Unconventional hybrid-order topological insulators

Abstract

Exploring novel topological matters with exotic quantum states has always been a core issue in the field of condensed matter physics, which can update the understanding of topological phases and broaden the classification of topological materials. Here, we report a class of unconventional hybrid-order topological insulators (HyOTIs), which simultaneously host various different higher-order topological states in a single band gap. Such topological states exhibit a unique bulk-boundary correspondence that is different from the well-known first-order topological states, higher-order topological states, and the coexistence of both. Particularly, we develop a generic surface theory to precisely capture them and discover a three-dimensional unconventional HyOTI protected by inversion symmetry, which renders both helical and corner topological states and exhibits an unprecedented bulk-edge-corner correspondence. By adjusting the parameters of the system, we also observe the nontrivial phase transitions between the inversion-symmetric HyOTI and other conventional phases. We further propose a circuit-based experimental scheme to detect these interesting results. Remarkably, we demonstrate that a modified tight-binding model of bismuth can support the unconventional HyOTI, suggesting a possible route for its material realization. This work shall significantly advance the research of hybrid topological states in both theory and experiment.

Figures (8)

• Figure 1: (a) The generation mechanism of a 3D inversion-symmetric unconventional HyOTI in a cubic crystal. (b) The distribution of unit mass fields enclosing 8 corners of (a). The bottom right and top left corners host the mass defects, giving the nonzero $w^{(1)}_1$ and driving the corner states. The front and back edges host the mass defects, giving the nonzero $C^{(1),(2)}_0$ and driving the helical states. (c)-(d) The OBC energy spectrum gives four zero-energy states located in corners and hinges. The lattice size is $10\times 10\times 10$. The other parameters are $m_0=t_0$ and $B_0=0.35t_0$.

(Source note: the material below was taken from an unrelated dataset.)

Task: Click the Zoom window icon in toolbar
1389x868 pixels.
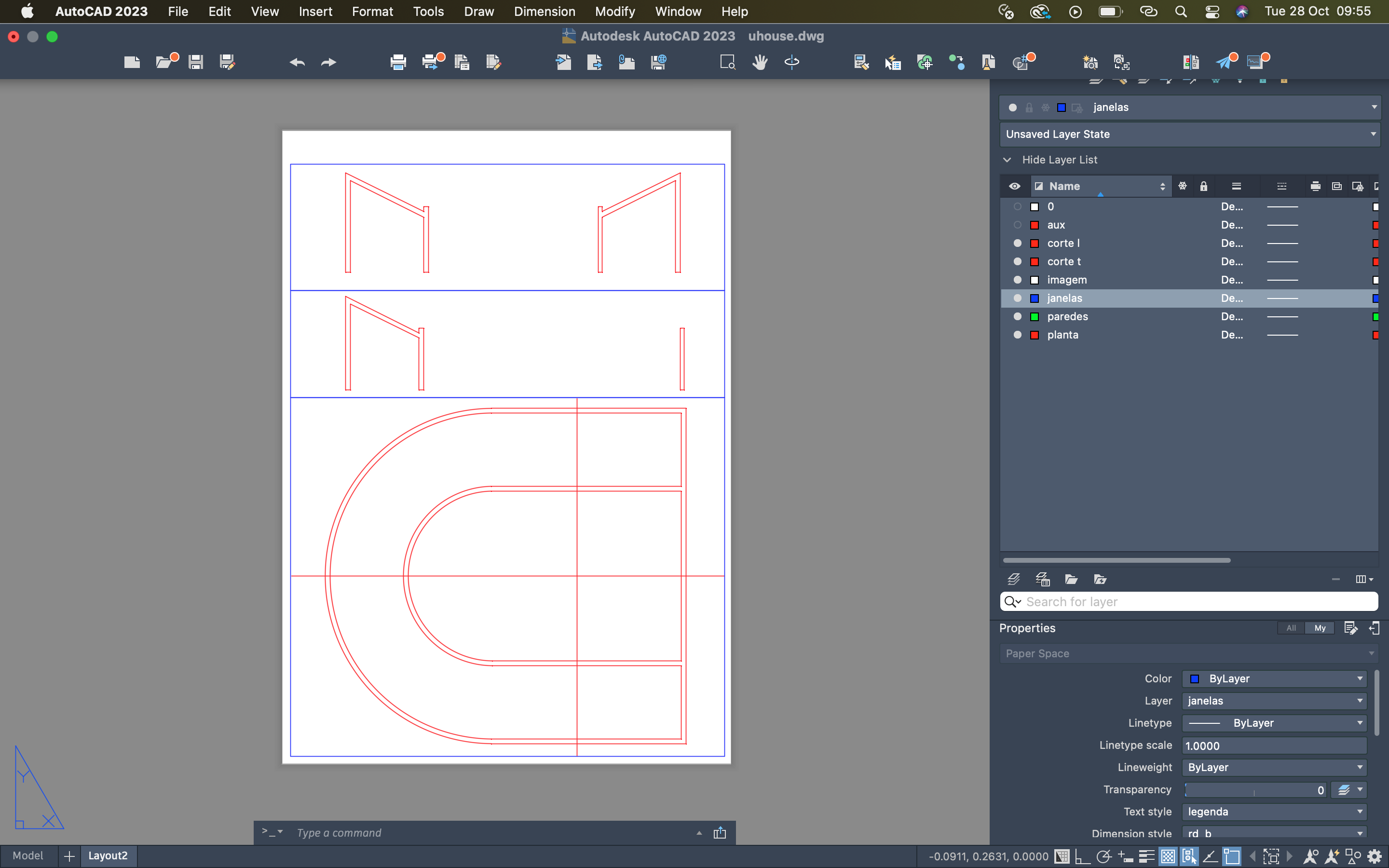Action: tap(728, 62)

• Figure 2: Topological phase diagram of the model \ref{['Hamiltonian_HOHTP']}, including HyOTI-1, HyOTI-2, SOTI-1, SOTI-2, WS, and trivial phases. The OBC energy spectra are shown in (b) HyOTI-2, (c) WS, and (d) trivial phase, SOTI-1, and SOTI-2. The insets give the distribution of zero-energy states. Here the parameters are $m_0=5t_0$ and $B_0=0$ for (b), $m_0=3t_0$ and $B_0=t_0$ for (c), $m_0=3t_0$ and $B_0=3t_0$, $0.35t_0$, and $0$ for (d).

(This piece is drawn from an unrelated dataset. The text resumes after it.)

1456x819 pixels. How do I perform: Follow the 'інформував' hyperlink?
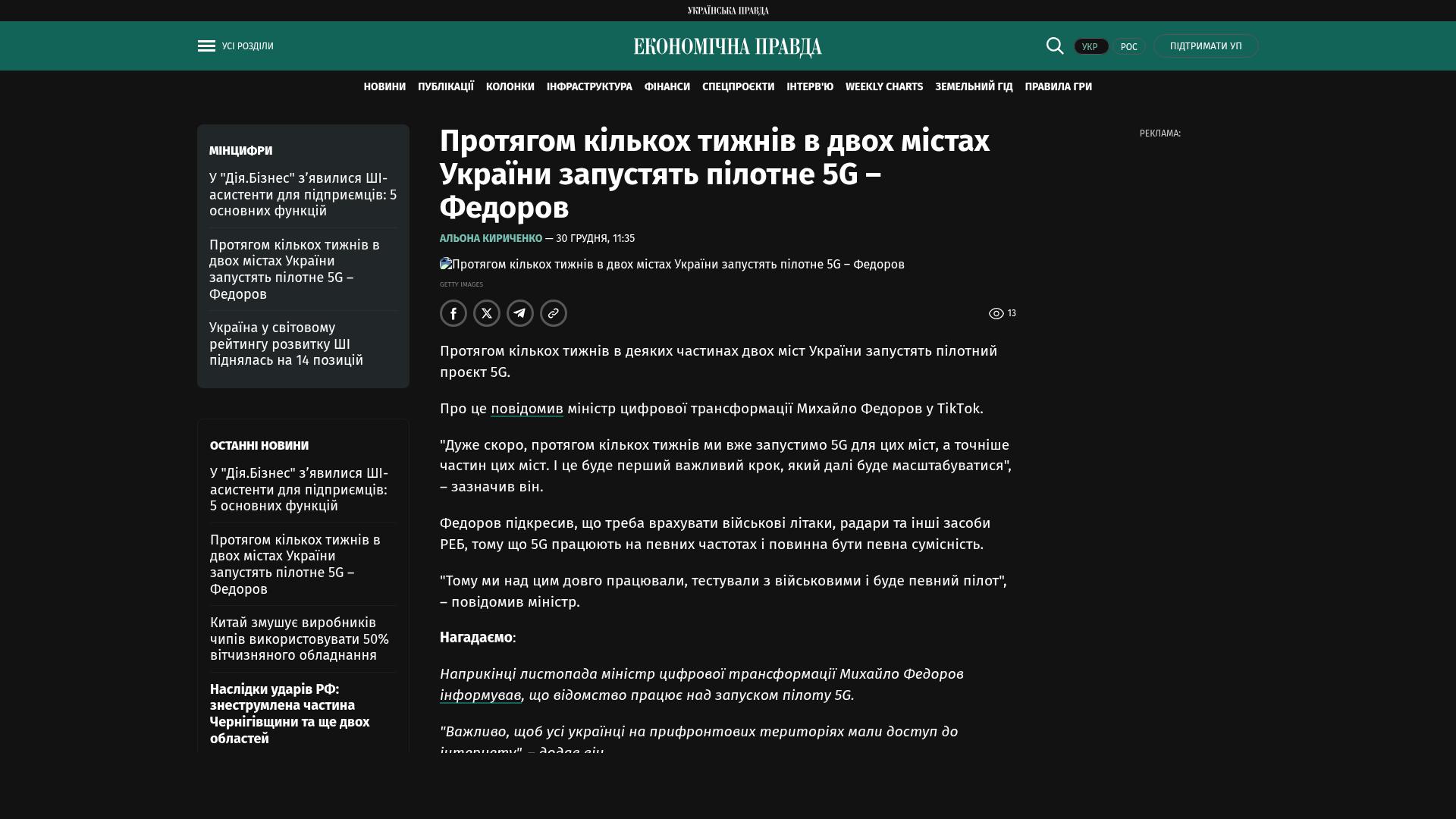(480, 695)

• Figure 3: (a) General circuit models for realizing distinct interactions. Here, INIC unit acts as a positive (negative) capacitor/resistor from right to left (left to right). (b) Circuit implementation of the magnetic field terms (left), hopping term $h_4$ (middle), and on-site potentials (right). (c)-(e) Other hopping terms along the $x$, $y$, and $z$ directions for first node. (f) Numerical impedance of a finite-size circuit model.

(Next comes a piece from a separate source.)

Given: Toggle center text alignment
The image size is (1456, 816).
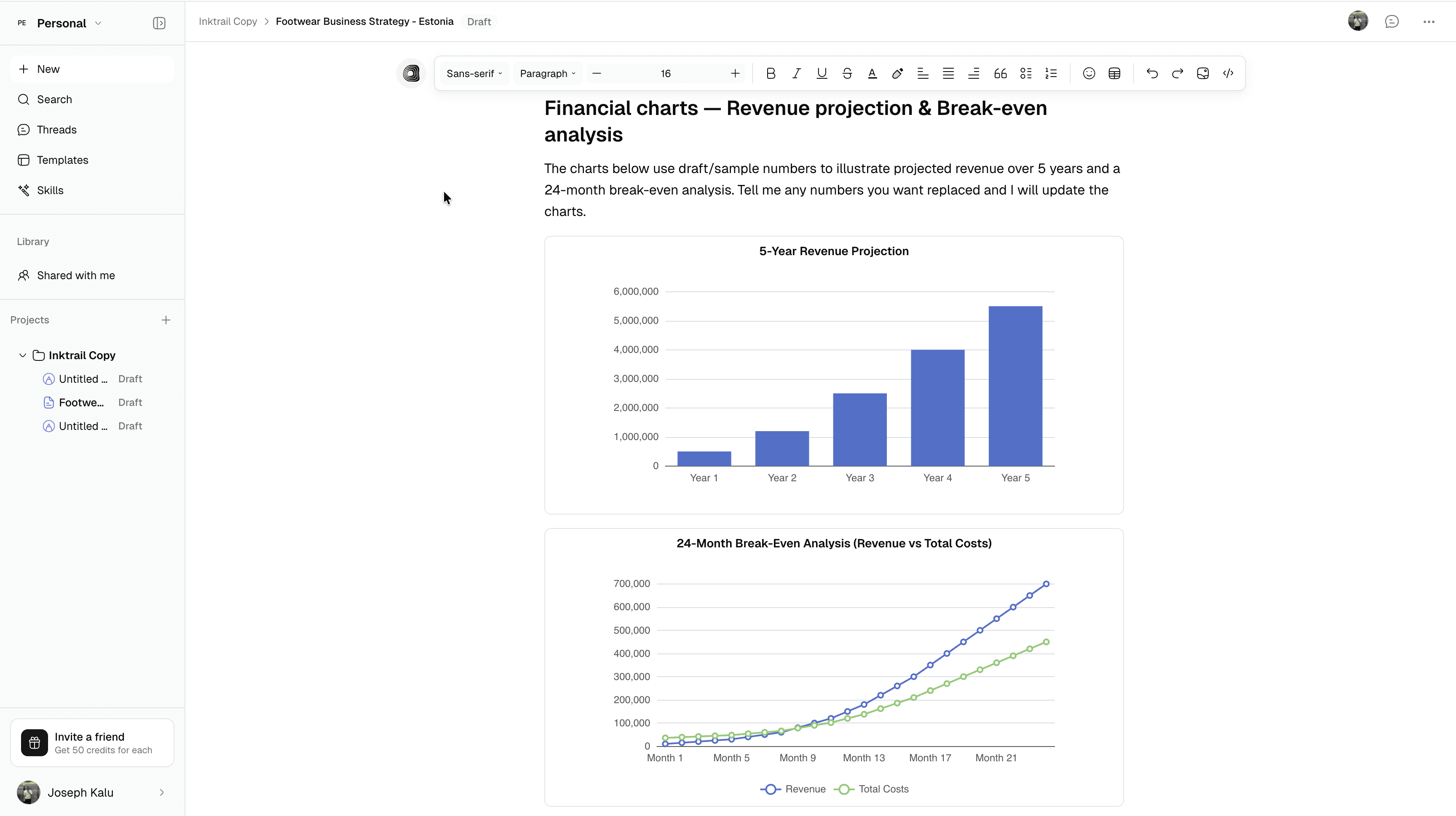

• Figure 4: The OBC energy spectrum of the tight-binding model (a) without and (b) with additional mass terms on a hexagonal structure. The 100 eigenstates near the Fermi level are plotted, where two insets illustrate the real-space contributions of the states with red color and the signs of effective surface masses, respectively. The system size is $20\times 20\times 20$.
• Figure S1: Schematic diagram of a $4$D HyOTI with surface, hinge, and corner states, which is characterized by the nonzero $C^{(1),(2),(3)}_0$, $w^{(1),(2),(3)}_1$, and $C^{(1)}_1$, respectively.